Los hallazgos muestran que el 98.6% de los participantes presentó al menos una variante genética relevante, y en la mayoría de los casos fue necesario algún tipo de seguimiento clínico. Entre las condiciones identificadas se encuentran el cáncer hereditario de mama y ovario, el síndrome de Lynch, la miocardiopatía, el síndrome de QT largo y la amiloidosis.
El doctor Konstantinos Lazaridis, director ejecutivo del Centro de Medicina Personalizada de Mayo Clinic y autor principal del estudio, explicó que muchas de estas personas no habrían sido identificadas mediante pruebas tradicionales basadas en síntomas o antecedentes familiares.
“Este estudio ayuda a definir el modelo para integrar el conocimiento genómico en la atención médica a gran escala, transformando la información en decisiones capaces de cambiar la trayectoria de la enfermedad”, afirmó Lazaridis.
El estudio también destaca que detectar el riesgo genético es solo el primer paso. La verdadera complejidad radica en traducir esos resultados en acciones médicas concretas. En este proceso, los asesores genéticos desempeñaron un papel clave al interpretar los resultados, orientar a los pacientes y facilitar la coordinación con los equipos médicos.

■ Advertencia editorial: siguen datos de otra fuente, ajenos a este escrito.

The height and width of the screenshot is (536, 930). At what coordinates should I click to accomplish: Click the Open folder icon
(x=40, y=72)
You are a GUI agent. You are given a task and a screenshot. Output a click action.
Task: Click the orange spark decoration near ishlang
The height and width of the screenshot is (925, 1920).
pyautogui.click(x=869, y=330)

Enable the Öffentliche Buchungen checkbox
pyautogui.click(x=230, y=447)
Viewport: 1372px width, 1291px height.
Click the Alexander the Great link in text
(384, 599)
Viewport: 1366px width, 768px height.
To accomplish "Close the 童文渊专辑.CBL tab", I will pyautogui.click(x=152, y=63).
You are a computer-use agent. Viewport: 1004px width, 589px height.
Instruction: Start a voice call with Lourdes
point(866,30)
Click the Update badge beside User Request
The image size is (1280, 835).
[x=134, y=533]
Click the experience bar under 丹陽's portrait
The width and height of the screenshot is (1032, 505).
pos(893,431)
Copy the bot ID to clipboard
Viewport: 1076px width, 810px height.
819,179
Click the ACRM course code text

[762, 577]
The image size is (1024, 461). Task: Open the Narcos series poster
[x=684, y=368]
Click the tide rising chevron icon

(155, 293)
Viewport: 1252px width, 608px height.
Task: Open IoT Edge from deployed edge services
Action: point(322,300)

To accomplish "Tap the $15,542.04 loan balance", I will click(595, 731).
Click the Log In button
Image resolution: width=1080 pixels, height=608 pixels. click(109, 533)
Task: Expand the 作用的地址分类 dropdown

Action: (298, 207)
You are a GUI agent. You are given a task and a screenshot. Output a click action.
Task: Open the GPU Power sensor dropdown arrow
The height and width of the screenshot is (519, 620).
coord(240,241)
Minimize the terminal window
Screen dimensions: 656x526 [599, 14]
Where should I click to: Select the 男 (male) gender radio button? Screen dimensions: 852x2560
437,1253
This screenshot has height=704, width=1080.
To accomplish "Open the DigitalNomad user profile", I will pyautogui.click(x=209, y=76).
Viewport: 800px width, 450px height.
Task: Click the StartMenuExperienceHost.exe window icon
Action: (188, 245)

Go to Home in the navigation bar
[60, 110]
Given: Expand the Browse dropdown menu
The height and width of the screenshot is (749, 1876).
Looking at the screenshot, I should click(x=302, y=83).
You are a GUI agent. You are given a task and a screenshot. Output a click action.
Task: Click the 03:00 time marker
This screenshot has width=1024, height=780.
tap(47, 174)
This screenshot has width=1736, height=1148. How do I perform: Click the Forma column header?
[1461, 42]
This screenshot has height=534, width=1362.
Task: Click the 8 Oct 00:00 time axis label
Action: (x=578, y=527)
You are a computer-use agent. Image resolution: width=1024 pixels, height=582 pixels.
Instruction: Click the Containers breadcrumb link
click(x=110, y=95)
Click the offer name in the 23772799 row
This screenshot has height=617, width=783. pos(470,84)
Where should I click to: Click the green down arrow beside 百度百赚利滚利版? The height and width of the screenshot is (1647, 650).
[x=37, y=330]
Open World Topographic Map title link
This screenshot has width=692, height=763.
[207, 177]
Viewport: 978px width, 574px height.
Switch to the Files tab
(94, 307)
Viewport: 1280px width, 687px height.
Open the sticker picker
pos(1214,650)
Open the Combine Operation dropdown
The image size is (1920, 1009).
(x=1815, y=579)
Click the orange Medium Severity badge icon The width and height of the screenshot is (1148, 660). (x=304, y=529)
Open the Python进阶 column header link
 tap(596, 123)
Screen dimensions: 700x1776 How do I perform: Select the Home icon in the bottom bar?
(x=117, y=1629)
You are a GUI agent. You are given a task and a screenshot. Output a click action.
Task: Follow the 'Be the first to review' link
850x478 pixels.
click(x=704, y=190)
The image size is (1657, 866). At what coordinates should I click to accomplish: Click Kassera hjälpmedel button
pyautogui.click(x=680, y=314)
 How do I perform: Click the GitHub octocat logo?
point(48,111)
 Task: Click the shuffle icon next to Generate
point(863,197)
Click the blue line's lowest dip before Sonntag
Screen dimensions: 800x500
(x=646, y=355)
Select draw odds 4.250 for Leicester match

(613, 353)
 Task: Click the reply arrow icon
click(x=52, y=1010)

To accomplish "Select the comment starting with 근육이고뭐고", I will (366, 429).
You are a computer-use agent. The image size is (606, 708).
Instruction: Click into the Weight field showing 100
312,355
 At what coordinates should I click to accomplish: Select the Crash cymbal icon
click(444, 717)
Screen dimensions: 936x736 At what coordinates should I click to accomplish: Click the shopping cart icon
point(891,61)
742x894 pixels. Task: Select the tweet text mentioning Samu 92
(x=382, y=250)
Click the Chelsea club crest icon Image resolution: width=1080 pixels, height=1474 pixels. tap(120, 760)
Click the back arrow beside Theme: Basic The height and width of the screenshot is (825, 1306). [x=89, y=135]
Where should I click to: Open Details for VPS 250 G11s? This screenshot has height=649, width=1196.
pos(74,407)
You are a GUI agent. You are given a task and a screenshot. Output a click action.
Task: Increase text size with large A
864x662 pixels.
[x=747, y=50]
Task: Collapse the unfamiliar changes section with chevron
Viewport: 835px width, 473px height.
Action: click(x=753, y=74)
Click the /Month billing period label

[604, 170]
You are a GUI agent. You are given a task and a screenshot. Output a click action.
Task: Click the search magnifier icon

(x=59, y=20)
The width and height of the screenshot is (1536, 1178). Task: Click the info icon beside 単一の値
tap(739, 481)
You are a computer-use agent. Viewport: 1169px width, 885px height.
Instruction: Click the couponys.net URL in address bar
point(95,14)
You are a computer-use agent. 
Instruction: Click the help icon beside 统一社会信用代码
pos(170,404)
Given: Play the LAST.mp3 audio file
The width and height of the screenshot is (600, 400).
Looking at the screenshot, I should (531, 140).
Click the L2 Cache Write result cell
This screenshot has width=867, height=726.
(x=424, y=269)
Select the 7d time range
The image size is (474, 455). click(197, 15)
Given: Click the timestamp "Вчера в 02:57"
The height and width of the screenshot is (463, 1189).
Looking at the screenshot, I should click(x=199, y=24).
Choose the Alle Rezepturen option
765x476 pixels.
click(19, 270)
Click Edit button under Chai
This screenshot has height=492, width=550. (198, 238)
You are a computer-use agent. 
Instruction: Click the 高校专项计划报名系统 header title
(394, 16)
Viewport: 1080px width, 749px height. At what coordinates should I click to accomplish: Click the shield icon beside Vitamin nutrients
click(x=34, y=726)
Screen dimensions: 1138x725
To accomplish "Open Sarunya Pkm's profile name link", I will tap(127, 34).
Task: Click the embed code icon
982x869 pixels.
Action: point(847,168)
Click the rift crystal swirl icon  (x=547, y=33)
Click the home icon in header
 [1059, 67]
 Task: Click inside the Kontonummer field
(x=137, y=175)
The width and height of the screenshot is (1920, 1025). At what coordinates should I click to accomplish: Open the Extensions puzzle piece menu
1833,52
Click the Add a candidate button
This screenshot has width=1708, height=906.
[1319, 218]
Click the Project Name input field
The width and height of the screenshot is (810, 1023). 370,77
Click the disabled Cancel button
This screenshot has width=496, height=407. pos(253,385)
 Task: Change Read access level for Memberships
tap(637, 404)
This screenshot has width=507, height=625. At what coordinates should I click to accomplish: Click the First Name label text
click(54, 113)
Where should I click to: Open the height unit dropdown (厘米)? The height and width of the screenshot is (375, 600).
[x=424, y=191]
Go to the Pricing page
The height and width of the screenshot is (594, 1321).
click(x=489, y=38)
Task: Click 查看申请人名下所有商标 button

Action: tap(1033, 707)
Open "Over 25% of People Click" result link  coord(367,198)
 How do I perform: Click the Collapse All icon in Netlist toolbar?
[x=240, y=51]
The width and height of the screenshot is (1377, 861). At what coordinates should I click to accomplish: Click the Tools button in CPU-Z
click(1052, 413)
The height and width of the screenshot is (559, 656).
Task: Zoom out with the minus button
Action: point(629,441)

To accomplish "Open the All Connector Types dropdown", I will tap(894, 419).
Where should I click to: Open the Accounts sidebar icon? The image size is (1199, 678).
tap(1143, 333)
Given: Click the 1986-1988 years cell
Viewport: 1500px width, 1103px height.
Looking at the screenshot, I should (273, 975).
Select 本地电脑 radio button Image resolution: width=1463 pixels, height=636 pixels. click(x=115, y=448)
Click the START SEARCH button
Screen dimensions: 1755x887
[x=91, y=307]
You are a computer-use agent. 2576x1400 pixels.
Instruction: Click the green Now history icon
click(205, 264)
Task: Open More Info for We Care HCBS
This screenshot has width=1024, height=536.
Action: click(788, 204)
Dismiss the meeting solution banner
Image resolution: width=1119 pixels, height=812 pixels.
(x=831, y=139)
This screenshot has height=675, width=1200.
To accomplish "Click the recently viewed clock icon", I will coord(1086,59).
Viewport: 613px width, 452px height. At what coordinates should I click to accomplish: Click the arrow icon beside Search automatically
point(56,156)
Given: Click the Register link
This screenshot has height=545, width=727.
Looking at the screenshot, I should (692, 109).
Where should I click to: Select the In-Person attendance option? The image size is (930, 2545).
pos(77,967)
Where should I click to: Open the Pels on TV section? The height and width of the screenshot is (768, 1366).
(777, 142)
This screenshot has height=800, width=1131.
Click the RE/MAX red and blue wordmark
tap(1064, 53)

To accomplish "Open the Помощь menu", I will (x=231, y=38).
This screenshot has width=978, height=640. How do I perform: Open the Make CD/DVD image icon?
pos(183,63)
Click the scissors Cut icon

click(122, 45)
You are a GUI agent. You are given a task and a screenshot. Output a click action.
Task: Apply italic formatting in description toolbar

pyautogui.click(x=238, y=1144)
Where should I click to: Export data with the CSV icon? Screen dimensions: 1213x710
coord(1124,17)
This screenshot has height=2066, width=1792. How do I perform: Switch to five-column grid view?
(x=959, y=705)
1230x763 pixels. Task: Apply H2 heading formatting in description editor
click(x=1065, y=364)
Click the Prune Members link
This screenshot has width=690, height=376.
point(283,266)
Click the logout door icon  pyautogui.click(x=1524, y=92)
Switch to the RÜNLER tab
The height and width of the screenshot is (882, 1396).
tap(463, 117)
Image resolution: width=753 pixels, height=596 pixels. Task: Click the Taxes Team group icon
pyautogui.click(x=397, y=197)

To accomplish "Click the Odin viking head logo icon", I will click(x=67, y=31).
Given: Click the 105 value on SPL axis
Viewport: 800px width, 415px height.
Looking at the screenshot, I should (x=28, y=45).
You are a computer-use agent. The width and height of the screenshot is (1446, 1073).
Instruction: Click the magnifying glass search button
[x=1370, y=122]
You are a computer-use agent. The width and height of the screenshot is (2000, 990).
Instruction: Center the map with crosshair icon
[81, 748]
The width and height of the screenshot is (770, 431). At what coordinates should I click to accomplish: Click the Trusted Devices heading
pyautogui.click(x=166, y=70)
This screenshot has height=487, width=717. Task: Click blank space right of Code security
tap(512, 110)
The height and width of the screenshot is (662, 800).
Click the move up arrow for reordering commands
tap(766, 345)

Jessa Bidwell, asesora genética y primera autora del estudio, señaló que recibir este tipo de información puede generar emociones diversas, desde ansiedad hasta alivio, especialmente cuando finalmente se obtiene una explicación para ciertos antecedentes personales o familiares.
Aunque la mayoría de los pacientes con hallazgos accionables avanzó en el proceso de seguimiento, menos de la mitad sostuvo una conversación documentada con su médico de atención primaria, lo que evidencia los retos actuales para integrar la medicina genómica en la práctica clínica cotidiana.
Como parte de su estrategia de innovación médica, Mayo Clinic impulsa la iniciativa Precure, un programa enfocado en detectar enfermedades antes de la aparición de síntomas mediante el análisis de datos genéticos, señales biológicas e inteligencia artificial.
Esta plataforma estudia sistemas clave del organismo, incluyendo cerebro, corazón, riñones, hígado y pulmones, con el objetivo de anticipar enfermedades como Alzheimer’s disease, insuficiencia cardíaca y enfermedad hepática crónica.
Con iniciativas como Precure, Mayo Clinic apuesta por un modelo de salud preventiva que permita intervenir antes de que las enfermedades se desarrollen, marcando un cambio de paradigma en la medicina moderna.